I haven't been able to browse through the actual commits proposed by this pull request, but as far as I remember the original code you mention is related to this scenario: the primary rtpengine (owner) receives an offer from a SIP proxy, but its response doesn't reach this proxy in time. The proxy then sends the same offer to another rtpengine (alternate). Obviously there must be a way to re-conciliate the 2 rtpengines.

The code in the original Redis fixed keyspace setup might seem at times cumbersome, but this is because over time it got tested and repaired and obviously different corner cases have been addressed. I consider that this progress should be kept and new features come as extensions or additions to working code.

Thank you

[guss77]

The code in the original Redis fixed keyspace setup might seem at times cumbersome, but this is because over time it got tested and repaired and obviously different corner cases have been addressed. I consider that this progress should be kept and new features come as extensions or additions to working code.
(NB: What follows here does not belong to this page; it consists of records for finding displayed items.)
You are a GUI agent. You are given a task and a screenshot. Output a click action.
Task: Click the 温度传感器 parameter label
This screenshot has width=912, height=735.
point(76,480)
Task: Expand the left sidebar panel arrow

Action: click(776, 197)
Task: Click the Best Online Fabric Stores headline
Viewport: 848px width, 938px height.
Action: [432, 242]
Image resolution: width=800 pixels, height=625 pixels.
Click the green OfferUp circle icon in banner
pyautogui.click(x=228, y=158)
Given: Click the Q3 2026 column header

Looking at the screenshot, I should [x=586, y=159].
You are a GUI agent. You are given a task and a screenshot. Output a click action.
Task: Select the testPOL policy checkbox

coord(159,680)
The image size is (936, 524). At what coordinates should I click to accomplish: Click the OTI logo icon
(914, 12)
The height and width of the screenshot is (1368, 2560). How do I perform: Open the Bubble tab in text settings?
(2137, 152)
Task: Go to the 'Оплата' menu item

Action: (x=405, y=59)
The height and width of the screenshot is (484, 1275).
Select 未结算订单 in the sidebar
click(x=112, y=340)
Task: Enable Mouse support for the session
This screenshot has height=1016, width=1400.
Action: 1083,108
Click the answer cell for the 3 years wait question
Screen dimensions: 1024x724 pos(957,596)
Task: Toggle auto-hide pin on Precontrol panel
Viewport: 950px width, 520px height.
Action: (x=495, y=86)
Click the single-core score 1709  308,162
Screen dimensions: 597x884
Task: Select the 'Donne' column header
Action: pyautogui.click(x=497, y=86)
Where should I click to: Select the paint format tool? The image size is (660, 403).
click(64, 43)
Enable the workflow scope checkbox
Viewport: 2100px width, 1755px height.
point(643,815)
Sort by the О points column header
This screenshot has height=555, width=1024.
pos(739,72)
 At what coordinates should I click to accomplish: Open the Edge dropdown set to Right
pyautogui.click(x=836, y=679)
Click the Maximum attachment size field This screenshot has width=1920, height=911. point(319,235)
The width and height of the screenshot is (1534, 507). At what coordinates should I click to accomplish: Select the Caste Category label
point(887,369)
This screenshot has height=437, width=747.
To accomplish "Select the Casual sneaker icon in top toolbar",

Hi @lbalaceanu - sorry it took me so long to respond. I've been dealing with other things that took attention away from this project.

Regarding your comments, to the best of my knowledge an ability, all the new behavior I introduced up till now isn't supposed to change the original behavior - though this is based only on my reading of the code and guesses as to the intent of the original author, as the system architecture for which the "Redis fixed keyspace setup" was built is not documented anywhere and I have no way to actually test that the original behavior is intact.

I would love to be able to re-produce such a set up to allow me to test such assumptions. Are you the original author and/or have a relevant setup that we can discuss?